DATASET RECORDS ::
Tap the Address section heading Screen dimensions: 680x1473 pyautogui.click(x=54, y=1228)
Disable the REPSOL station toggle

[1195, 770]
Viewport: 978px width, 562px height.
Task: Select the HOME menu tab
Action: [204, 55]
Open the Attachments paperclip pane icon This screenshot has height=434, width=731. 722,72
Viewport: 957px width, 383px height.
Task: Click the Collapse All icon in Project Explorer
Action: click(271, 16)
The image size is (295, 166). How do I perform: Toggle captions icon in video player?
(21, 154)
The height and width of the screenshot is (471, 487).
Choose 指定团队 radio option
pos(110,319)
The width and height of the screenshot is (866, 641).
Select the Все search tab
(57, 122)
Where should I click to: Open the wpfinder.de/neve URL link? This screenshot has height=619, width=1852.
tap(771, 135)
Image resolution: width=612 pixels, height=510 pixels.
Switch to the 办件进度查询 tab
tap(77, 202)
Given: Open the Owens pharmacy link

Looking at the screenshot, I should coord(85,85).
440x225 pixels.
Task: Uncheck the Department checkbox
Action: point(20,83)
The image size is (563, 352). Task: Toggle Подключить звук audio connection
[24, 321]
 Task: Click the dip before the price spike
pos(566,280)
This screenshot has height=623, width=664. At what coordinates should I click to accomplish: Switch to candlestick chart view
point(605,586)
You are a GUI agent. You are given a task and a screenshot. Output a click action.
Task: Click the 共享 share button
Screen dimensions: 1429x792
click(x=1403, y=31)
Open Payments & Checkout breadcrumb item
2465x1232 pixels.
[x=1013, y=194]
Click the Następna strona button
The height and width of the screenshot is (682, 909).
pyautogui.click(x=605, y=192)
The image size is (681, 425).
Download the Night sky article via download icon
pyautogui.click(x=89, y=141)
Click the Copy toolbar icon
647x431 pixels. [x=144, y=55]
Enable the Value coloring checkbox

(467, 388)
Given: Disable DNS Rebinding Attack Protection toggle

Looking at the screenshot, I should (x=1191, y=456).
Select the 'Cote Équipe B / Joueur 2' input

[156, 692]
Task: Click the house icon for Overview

WORK INSTRUCTION :: Your answer must consist only of the lines from the one with "This screenshot has height=623, width=664." through the final line of the entries, each retyped exactly.

EXPECTED ANSWER ::
This screenshot has height=623, width=664. At what coordinates should I click to accomplish: Switch to candlestick chart view
point(605,586)
You are a GUI agent. You are given a task and a screenshot. Output a click action.
Task: Click the 共享 share button
Screen dimensions: 1429x792
click(x=1403, y=31)
Open Payments & Checkout breadcrumb item
2465x1232 pixels.
[x=1013, y=194]
Click the Następna strona button
The height and width of the screenshot is (682, 909).
pyautogui.click(x=605, y=192)
The image size is (681, 425).
Download the Night sky article via download icon
pyautogui.click(x=89, y=141)
Click the Copy toolbar icon
647x431 pixels. [x=144, y=55]
Enable the Value coloring checkbox

(467, 388)
Given: Disable DNS Rebinding Attack Protection toggle

Looking at the screenshot, I should (x=1191, y=456).
Select the 'Cote Équipe B / Joueur 2' input

[156, 692]
Task: Click the house icon for Overview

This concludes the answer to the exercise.